Merendeel van Nederlandse domeinen en internetters gebruikt DNSSEC-beveiliging

De beveiligingstechniek DNSSEC wordt in Nederland al op grote schaal gebruikt: bijna 60 procent van alle .nl-domeinen is met DNSSEC beveiligd. Grofweg 60 procent van alle binnenkomende queries op de autoritatieve nameservers voor .nl is afkomstig van validerende resolvers (wereldwijd).

Het slechte nieuws is, zo meldt domeinorganisatie SIDN, dat de verdere groei al een paar jaar stilstaat: Het aandeel beveiligde domeinnamen groeide de afgelopen 4 jaar met maar 1 à 2 procentpunt per jaar. En waar KPN twee jaar geleden begon met validatie voor zijn klanten, ondersteunt VodafoneZiggo deze beveiligingstechnologie nog steeds niet. Internationaal gezien zijn er vooral heel veel topleveldomeinen die DNSSEC wel ondersteunen, maar waarvan het aandeel ondertekende domeinnamen daarbinnen verwaarloosbaar is bij gebrek aan stimulering.

Nederland is wereldwijd nog steeds een van de koplopers als het gaat om de ondertekening van domeinnamen: inmiddels is bijna 60 procent van alle .nl-domeinen met DNSSEC beveiligd (situatie december 2022).

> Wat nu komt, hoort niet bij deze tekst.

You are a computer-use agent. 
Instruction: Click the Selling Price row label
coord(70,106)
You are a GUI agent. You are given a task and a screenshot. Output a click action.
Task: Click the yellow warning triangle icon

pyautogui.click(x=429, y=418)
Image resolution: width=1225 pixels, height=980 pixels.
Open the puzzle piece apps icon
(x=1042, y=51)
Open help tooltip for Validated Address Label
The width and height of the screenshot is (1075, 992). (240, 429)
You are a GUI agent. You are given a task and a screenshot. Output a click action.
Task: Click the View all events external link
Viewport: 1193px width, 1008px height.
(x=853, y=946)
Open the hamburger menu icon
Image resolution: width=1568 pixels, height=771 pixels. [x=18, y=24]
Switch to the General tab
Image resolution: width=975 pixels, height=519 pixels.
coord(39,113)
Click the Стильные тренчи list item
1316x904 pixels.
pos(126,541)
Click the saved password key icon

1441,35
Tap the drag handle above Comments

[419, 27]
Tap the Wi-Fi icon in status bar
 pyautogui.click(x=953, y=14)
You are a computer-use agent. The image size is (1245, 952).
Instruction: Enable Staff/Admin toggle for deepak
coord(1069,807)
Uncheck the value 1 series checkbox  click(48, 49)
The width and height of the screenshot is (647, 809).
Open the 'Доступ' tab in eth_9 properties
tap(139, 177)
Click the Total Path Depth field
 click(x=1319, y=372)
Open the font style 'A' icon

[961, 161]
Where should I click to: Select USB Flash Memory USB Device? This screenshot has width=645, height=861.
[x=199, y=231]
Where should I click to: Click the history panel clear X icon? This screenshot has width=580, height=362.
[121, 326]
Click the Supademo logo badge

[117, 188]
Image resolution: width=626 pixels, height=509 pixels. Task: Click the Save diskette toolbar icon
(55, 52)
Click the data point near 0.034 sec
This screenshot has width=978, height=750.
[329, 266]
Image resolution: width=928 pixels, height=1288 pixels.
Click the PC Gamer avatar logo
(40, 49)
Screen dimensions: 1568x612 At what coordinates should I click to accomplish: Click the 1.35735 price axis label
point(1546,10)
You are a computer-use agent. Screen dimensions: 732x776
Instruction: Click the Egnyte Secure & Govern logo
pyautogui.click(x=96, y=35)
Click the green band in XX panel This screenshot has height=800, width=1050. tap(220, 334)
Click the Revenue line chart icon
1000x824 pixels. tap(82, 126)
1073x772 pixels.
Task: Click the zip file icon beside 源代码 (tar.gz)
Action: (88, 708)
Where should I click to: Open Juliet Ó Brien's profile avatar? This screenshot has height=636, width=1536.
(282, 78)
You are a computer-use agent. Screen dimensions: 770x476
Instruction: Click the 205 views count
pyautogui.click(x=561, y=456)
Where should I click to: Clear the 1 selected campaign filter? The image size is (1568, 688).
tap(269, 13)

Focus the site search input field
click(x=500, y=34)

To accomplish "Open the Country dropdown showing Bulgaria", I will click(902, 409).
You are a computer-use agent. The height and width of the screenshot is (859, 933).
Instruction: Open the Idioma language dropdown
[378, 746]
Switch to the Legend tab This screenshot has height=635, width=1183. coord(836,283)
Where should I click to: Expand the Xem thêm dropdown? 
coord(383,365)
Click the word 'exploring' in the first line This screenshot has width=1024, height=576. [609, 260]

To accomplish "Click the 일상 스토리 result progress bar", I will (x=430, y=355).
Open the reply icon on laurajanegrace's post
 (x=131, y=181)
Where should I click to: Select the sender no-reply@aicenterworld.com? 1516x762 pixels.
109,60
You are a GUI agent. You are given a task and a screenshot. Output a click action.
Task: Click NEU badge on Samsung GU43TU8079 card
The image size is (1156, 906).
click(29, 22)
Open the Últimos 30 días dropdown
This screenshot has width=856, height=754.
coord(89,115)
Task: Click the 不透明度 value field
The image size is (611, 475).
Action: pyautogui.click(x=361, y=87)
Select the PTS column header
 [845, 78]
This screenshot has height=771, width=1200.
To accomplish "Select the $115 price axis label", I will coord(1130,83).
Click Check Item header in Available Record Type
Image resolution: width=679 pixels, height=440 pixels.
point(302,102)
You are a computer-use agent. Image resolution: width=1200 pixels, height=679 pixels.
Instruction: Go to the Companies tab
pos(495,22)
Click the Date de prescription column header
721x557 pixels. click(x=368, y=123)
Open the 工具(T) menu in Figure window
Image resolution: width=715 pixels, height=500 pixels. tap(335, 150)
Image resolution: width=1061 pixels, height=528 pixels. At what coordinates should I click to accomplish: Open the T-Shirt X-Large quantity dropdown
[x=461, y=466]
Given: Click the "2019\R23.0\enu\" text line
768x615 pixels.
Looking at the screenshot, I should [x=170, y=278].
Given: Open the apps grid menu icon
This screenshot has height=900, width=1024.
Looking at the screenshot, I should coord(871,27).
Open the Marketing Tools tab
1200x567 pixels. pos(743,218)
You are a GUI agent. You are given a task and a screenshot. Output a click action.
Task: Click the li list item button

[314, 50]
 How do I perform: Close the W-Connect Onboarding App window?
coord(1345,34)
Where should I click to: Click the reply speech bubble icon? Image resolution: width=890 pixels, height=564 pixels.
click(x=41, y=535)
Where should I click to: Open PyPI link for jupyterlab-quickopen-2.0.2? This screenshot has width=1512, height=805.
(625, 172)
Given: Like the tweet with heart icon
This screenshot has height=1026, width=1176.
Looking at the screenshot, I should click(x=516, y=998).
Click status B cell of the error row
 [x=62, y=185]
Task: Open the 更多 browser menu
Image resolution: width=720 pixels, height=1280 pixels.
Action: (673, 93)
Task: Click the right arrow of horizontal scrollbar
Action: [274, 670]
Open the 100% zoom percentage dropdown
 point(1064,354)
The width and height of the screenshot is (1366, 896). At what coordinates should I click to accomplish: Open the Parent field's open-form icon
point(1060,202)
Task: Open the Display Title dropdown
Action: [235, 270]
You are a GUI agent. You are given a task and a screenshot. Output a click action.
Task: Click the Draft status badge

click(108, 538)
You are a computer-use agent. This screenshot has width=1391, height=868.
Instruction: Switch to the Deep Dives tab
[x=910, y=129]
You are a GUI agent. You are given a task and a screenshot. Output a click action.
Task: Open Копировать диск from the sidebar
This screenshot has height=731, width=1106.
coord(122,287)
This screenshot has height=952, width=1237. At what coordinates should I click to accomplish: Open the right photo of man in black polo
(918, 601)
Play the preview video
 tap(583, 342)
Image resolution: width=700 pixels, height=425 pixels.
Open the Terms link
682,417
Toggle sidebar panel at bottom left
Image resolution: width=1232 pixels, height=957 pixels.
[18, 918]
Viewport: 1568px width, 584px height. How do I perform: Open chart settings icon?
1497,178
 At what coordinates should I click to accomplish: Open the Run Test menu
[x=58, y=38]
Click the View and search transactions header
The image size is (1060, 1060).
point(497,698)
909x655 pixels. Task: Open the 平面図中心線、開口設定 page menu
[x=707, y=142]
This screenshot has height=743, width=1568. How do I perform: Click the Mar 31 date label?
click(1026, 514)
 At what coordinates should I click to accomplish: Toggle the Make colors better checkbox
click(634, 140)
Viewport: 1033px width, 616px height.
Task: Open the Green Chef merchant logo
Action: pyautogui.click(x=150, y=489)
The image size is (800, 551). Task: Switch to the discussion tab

Hoewel het aandeel beveiligde domeinnamen nog steeds doorstijgt, gaat dit inmiddels wel tergend langzaam: de afgelopen 4 jaar zaten we op een groei van 1 à 2 procentpunt per jaar.

Wat betreft de validatie liepen we in Nederland lange tijd achter op de rest van de wereld. Specifiek voor de Nederlandse internetgebruikers was het probleem dat de twee grootste Nederlandse accessproviders, KPN en Ziggo, beide geen validatie op hun DNS-servers ondersteunden.

In 2020 heeft KPN (eindelijk) validatie aangezet voor zijn KPN/Telfort-klanten. VodafoneZiggo ondersteunt echter nog steeds geen validatie. Daarmee maakt nu ongeveer 60 procent van de Nederlandse internetgebruikers gebruik van een validerende resolver.

Zo (relatief) goed als het inmiddels gaat met de adoptie van DNSSEC in Nederland, zo slecht gaat het met de adoptie van DNSSEC wereldwijd. Vooral de toepassing van DNSSEC binnen de topleveldomeinen (dat wil zeggen: de ondertekening van domeinnamen) blijft wereldwijd gezien sterk achter.

De ondersteuning van DNSSEC is door ICANN verplicht gesteld vanaf 1 januari 2014, wat betekent dat in ieder geval alle nieuwe gTLD’s deze beveiligingstechnologie ondersteunen.

Op dit moment wordt DNSSEC (ondertekening) door ruim 90 procent van alle ccTLD’s ondersteund (situatie december 2022). Opvallende uitzondering is Turkije. Op onderstaande kaartje kun je zien dat het vooral ccTLD’s in de Balkan, Afrika, het Midden-Oosten en Centraal-Azië zijn die DNSSEC nog niet ondersteunen.